The success of his method made him think and ask: why not try this on normal children with healthy brains? He tried and discovered that there is no end to how early and how rapidly children can learn to read, calculate and acquire encyclopaedic knowledge. Through his methods, children are able to recognize and understand hundreds of words in several languages even before they can speak or walk! By the time they are ready to enter primary school, they can attain the reading, writing and general knowledge normally achieved after six years of schooling. And all this is done through very simple methods that every mother can practice at home with her own children.
The Human Choice
Science tells us that we are using only a small percentage of our brain. Glen Domans method activates and awakens the brain at an early age and stimulates its growth to fullest genetic capacity. What really distinguishes our life from that of other animals? We eat, drink, sleep like they do. We live, like many of them, in social groups, in a collectivity we call society. It is our mind, our mental power, that distinguishes us. We are the first conscious beings, but most of our brain lies asleep, undeveloped and unutilized. The real difference is that we can use our minds to invent products that make our lives more comfortable, that we can use our minds to organise acts in life to build productive systems, structures, organisations and institutions.
But when we examine more closely, we realize that all this comes down to the individual using his partly awakened mind to explore the immense possibilities that are open to it and choosing to avail of a few of the opportunities it discovers. It is the mind that sees and the individual who chooses. We can say that when the mind awakens, it becomes open to the freedom of choice, a choice animals do not have. Therefore we can call it the human choice.

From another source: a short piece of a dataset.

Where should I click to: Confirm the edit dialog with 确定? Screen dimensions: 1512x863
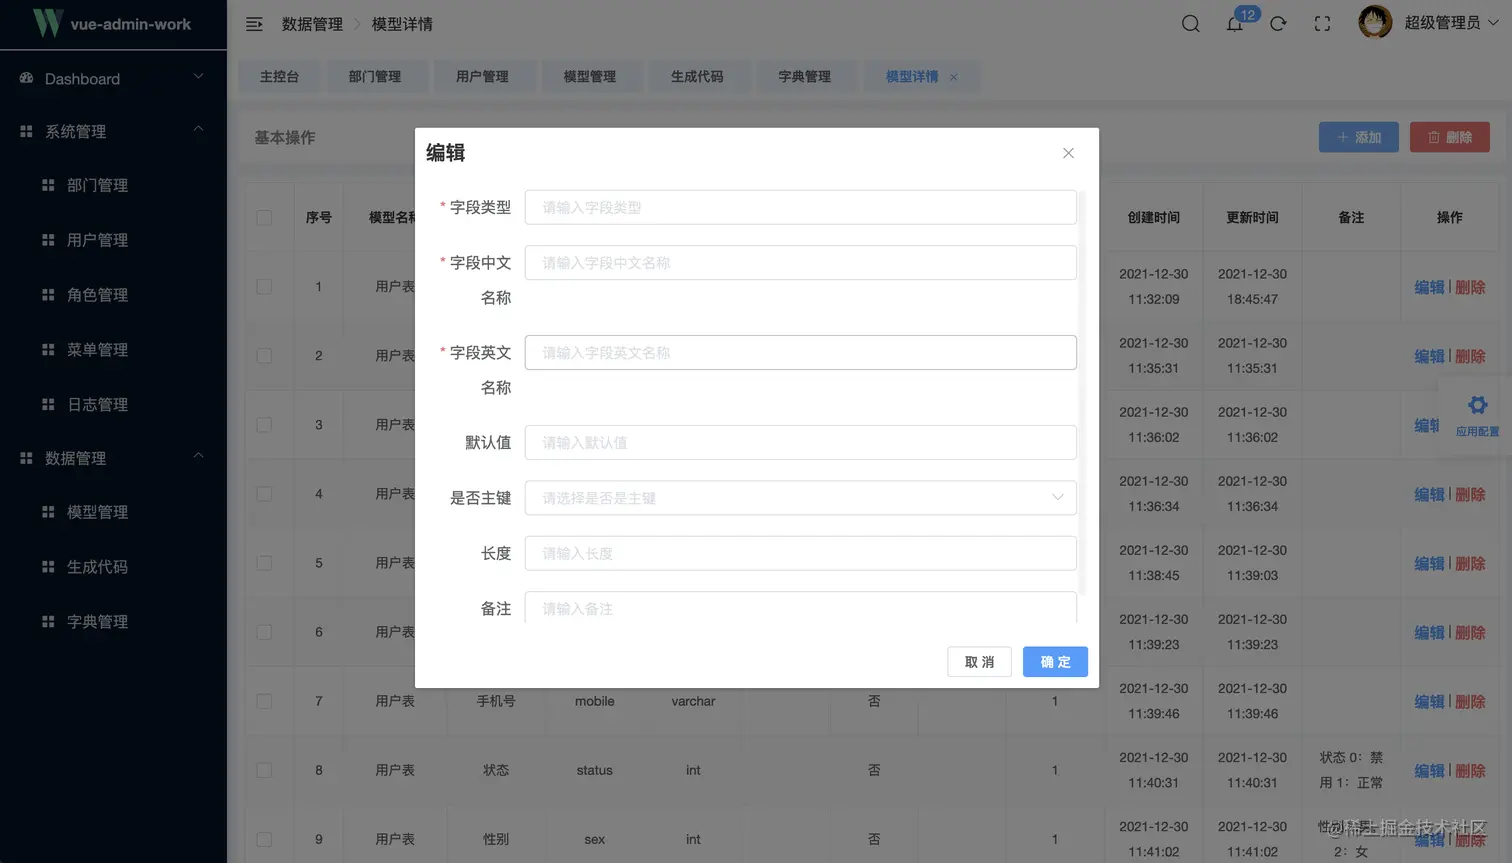pyautogui.click(x=1054, y=661)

Making India the most advanced nation in the world
This human choice is driving the present development in India. We think money and investments are necessary to develop the country, we believe we depend on Government programs, laws, institutions for our development, but these are all secondary. What we really need is to exercise our human choice, because we choose development through our initiatives. We need not wait for money, for programs, for help. Every individual can choose to develop himself and his children. Education is the key to personal development, which is the key to collective development.
Happily for us, Nirus parents were not satisfied with teaching only one child with Glen Domans marvellous methods. They opened a school in Bombay and taught many mothers how to teach their own children the way they had taught Niru. Not even satisfied with this, they took upon themselves an even more ambitious project. Nirus father, Raghavan, was a highly successful chartered accountant, her mother, Aruna, was an experienced teacher and newspaper sub-editor. They both gave up good jobs, sold everything they had, and started a school at Arasavanangkadu, a remote village near Kumbakonam in Tamil Nadu, using these methods to teach the children of illiterate parents. Last year Aruna and Raghavan brought some of the children for a visit. It was marvellous to see four and five year old village children able to recognize a few thousand words in both Tamil and English, playing so happily, so animated that each tried to be the first to answer every question.

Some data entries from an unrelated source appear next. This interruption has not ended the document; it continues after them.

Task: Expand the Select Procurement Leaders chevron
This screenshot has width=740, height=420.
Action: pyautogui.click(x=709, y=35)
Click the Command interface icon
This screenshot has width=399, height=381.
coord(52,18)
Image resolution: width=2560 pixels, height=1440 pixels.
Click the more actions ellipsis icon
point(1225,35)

What will happen to India if Domans methods are widely adopted, starting with mothers teaching their own children from a very early age? What will happen if we can abridge six years of education and start from the level of the 7th grade at first standard? What will happen if the quality of education in rural areas can be elevated to urban standards or beyond by adoption of 21st Century teaching methods?

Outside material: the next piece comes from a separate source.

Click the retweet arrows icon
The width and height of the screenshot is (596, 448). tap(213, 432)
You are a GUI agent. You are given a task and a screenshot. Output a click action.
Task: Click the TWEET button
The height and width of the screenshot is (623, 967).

It will mean that every child in India so educated will have an extra six years of education
at a much higher level than anywhere in the world. In one generation India will have the most educated and intelligent population in the world. And that population will exercise through each individuals awakened mind a greater freedom of human choice resulting in developments that will make India the most advanced nation in the world. It is OUR CHOICE to decide to have one or more children like Niru in our own home.